For years, folks have been suffering from chronic back pains. They’ve undergone regular doctor visits, surgeries, pain killer regimens, and almost any other type of treatment available. While relief has been available for some, others have only had their symptoms increase. The harder they work to fight their back pains, the more strenuously they’ve returned.
And while it might sound like that’s defying all logic, recent research actually shows a method behind the increase in back pain: it’s being over treated. Several doctors agree that more often than not, the best treatment for back pain is an at-home regimen. With a few over-the-counter pills, rest, and ice, the twinges can actually go away on their own. Add in stretches and pointed exercises, and patients are even more likely to eliminate their aches in a timely manner. However, when surgeries or more invasive treatments take place, the body isn’t allowed to heal on its own. For many, doctors say this is a growing cause to their chronic back pains. In a better situation, they (and their physician) should have left well enough alone.
But that’s not the worst of it, according to a recent study, the over diagnosis factor is getting worse.

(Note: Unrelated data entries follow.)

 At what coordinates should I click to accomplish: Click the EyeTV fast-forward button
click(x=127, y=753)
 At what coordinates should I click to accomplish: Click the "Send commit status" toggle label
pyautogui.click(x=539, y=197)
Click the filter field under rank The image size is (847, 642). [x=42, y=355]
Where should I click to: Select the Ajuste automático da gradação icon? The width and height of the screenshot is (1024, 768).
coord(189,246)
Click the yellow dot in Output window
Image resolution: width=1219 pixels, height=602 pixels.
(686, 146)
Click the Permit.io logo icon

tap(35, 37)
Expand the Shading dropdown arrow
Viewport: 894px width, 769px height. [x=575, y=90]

Back Pain and Proper Diagnoses
When a patient sees a doctor for a first-time back pain visit, there are certain guidelines in place. These guidelines are meant to use natural and/or exercise-related treatments as a first resort, and exclude narcotics until they’re absolutely necessary. (At least heavy ones.) In the study’s results, however, it showed that more and more doctors are actually ignoring these bylines and prescribing medications and surgeries instead.
While this certainly isn’t the norm for every doctor (or every patient), it means that in all likeliness, more patients are being diagnosed with severe back pain cases than actually have serious injuries. According to the research, even mild injuries are being treated with pain meds, many of which are addictive or cause outside side effects. While the back pain may be helped, these pains often do nothing to treat the root of the problem. Which means surgeries or other drastic measures must be taken to help identify the pain’s initial source. Then, as more advanced treatments take place, the pains increase in both severity and frequency, causing long-term problems.
What This Means for the General Public
Before setting an appointment with a doctor, it’s a good idea to research back injuries and chronic pains. It’s never good to be a know-it-all who won’t listen to the pros, but having a good range of knowledge going in will help you better understand what you’re up against. Then you can also better talk with your doctor about treatment options.
Next, consider going natural. If you doctor prescribes a pain killer or wants to schedule surgery, ask if you can hold off for a few months. Get their advice on exercises or stretches to help loosen muscles, as well as how often to ice, stretch, or work out the affected area. Pair this with a recommended dose of low-impact pain killers (Tylenol or Ibuprofen) and back-friendly activities to get the best results. Then, see how you’ve fared and whether or not your pain is working to heal itself on its own.
Though it may take a few weeks, odds show that back pain works to heal (or at least improve) itself on its own. [Buffalo News]
Whether or not you’re skeptical about over treatment toward back pain, consider all your options before jumping into something permanent. No matter if you’re getting a second opinion or just giving the body a few weeks to heal on its own, it could greatly change the way you recover in the short and long term.